## Source document
──────────
Enhanced virtual haptic technology enables consistent tactile sensation across all screens

A virtual haptic implementation technology that allows all users to experience the same tactile sensation has been developed. A research team led by Professor Park Jang-Ung from the Center for Nanomedicine at the Institute of Basic Science (IBS) and Professor Jung Hyun Ho from the Department of Neurosurgery at Severance Hospital has developed a technology that provides consistent tactile sensations across screens.

This research was conducted in collaboration with colleagues from Yonsei University Severance Hospital. It was published in Nature Communications August 21, 2024.

Virtual haptic implementation technology, also known as tactile rendering technology, refers to methods and systems that simulate the sense of touch in a virtual environment. This technology aims to create the sensation of physical contact with virtual objects, allowing users to feel textures, shapes, and forces as if they were interacting with real-world objects, even if the objects are digital.

This technology is increasingly being used in the fields of virtual reality (VR) and augmented reality (AR), where it is used alongside visual and auditory cues to bridge the gap between the virtual and physical worlds.

Electrotactile systems, which generate tactile sensations through electrical stimulation rather than physical vibrations, are emerging as promising next-generation tactile rendering technologies. The sensation of touch is mediated by mechanoreceptors, tactile sensory cells located in the skin that transmit tactile information to the brain in the form of electrical signals.

Electrotactile systems artificially generate these electrical signals, simulating the sense of touch. Precise and varied tactile experiences can be created by adjusting the density and frequency of the current.

Despite their potential, existing electrotactile technologies face challenges, particularly in terms of safety and consistency. Variations in skin contact pressure can lead to unstable tactile sensations, and the use of high currents raises safety concerns. To address these issues, the IBS research team developed a transparent pressure-calibrable interference electrotactile actuator (TPIEA).
──────────
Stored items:
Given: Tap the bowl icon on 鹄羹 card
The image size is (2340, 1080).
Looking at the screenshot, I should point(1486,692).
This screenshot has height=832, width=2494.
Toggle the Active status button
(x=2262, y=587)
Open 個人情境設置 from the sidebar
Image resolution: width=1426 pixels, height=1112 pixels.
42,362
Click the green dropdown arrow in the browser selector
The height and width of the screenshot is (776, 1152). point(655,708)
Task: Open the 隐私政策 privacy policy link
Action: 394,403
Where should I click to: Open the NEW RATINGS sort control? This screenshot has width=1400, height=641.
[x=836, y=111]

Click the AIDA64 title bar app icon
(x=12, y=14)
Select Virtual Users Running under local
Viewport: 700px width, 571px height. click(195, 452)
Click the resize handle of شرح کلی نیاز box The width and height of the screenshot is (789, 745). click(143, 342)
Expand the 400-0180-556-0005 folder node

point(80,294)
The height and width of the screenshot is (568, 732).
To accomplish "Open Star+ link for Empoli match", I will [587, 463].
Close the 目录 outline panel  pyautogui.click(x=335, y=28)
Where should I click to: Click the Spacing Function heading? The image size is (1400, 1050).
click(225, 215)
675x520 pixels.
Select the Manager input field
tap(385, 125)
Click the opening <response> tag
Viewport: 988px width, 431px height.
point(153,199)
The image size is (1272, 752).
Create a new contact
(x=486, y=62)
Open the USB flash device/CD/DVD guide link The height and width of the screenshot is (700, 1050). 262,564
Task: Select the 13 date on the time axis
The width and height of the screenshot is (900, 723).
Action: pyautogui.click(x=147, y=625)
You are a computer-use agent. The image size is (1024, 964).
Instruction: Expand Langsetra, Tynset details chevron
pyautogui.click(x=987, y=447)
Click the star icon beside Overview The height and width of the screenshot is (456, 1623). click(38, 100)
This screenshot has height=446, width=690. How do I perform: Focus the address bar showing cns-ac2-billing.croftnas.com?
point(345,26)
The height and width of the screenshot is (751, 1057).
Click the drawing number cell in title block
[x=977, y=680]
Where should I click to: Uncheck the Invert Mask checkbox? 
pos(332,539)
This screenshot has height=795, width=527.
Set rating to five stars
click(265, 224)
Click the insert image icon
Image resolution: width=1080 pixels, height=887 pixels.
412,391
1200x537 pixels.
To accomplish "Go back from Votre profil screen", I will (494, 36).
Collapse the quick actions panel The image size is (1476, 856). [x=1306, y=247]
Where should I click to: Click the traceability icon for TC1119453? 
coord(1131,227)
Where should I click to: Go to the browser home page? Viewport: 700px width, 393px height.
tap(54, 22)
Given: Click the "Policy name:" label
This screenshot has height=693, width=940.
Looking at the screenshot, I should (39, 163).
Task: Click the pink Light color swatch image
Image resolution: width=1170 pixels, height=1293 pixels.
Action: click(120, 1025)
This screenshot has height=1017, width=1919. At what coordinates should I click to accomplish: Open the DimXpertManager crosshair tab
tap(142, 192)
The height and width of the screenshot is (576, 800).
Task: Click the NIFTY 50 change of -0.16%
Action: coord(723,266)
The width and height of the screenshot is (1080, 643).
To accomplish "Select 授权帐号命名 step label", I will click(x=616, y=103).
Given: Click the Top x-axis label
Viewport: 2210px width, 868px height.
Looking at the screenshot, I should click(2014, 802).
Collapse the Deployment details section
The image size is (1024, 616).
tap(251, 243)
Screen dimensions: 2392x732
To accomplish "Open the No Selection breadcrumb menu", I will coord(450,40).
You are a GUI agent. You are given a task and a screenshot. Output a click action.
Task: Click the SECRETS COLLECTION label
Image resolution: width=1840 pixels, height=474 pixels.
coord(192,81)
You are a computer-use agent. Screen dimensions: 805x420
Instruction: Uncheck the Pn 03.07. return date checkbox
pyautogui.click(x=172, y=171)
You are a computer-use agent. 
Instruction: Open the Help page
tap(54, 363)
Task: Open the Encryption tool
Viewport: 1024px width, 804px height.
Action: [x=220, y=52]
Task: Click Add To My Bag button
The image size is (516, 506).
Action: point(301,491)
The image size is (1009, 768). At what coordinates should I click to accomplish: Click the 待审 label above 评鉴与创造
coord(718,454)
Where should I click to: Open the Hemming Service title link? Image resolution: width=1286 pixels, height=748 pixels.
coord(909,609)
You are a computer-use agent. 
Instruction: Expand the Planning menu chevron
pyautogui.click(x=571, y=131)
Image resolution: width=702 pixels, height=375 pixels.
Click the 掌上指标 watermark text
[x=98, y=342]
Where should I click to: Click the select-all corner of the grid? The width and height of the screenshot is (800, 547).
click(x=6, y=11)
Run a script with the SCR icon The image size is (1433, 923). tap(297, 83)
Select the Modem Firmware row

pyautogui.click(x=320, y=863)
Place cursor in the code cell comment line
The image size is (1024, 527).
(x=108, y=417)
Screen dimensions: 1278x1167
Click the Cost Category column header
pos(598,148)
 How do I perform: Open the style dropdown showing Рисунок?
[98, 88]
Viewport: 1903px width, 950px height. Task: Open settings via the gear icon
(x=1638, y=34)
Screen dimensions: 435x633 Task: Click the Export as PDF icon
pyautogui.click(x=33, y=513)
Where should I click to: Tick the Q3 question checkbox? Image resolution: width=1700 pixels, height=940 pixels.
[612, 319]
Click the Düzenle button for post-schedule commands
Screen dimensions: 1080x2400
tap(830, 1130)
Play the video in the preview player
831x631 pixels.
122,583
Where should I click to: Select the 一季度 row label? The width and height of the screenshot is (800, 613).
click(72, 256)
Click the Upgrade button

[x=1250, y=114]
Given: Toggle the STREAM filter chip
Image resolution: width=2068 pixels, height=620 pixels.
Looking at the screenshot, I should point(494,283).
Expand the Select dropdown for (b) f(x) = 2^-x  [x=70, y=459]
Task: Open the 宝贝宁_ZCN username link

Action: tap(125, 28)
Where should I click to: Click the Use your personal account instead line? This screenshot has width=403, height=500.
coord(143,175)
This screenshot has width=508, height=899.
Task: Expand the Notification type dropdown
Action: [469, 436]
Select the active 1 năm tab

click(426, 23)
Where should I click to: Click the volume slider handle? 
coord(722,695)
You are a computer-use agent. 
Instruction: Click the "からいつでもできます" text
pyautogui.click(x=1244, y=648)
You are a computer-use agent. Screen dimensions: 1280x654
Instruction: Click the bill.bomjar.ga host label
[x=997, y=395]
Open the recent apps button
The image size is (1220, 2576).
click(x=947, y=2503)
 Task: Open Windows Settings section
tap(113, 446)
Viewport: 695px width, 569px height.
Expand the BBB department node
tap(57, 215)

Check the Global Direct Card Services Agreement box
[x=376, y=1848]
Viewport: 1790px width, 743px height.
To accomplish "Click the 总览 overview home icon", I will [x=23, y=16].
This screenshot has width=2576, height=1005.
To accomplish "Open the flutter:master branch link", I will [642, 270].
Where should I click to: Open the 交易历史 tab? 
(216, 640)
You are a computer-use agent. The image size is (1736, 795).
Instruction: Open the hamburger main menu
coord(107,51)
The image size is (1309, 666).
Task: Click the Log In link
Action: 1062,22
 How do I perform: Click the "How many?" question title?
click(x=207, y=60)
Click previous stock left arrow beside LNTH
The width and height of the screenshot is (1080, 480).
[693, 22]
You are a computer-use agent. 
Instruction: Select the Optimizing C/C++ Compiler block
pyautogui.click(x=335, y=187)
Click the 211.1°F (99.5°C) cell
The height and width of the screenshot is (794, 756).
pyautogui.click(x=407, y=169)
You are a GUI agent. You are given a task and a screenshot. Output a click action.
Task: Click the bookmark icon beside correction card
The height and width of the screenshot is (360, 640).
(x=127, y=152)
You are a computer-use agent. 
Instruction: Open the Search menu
──────────
## Actions to take
• 1. Answer these from the article on virtual haptic technology:
(a) In which journal was the research published, and on what date?
(b) What mediates the sensation of touch?
(c) What did the IBS research team develop to address safety and consistency problems?
• 2. Reproduce the passage of the article on virtual haptic technology starting with "This technology is" and going on through "of electrical signals.".

## Expected outputs
• 1.
(a) Nature Communications, on August 21, 2024.
(b) Mechanoreceptors, which are tactile sensory cells located in the skin.
(c) A transparent pressure-calibrable interference electrotactile actuator (TPIEA).

• 2.
This technology is increasingly being used in the fields of virtual reality (VR) and augmented reality (AR), where it is used alongside visual and auditory cues to bridge the gap between the virtual and physical worlds.

Electrotactile systems, which generate tactile sensations through electrical stimulation rather than physical vibrations, are emerging as promising next-generation tactile rendering technologies. The sensation of touch is mediated by mechanoreceptors, tactile sensory cells located in the skin that transmit tactile information to the brain in the form of electrical signals.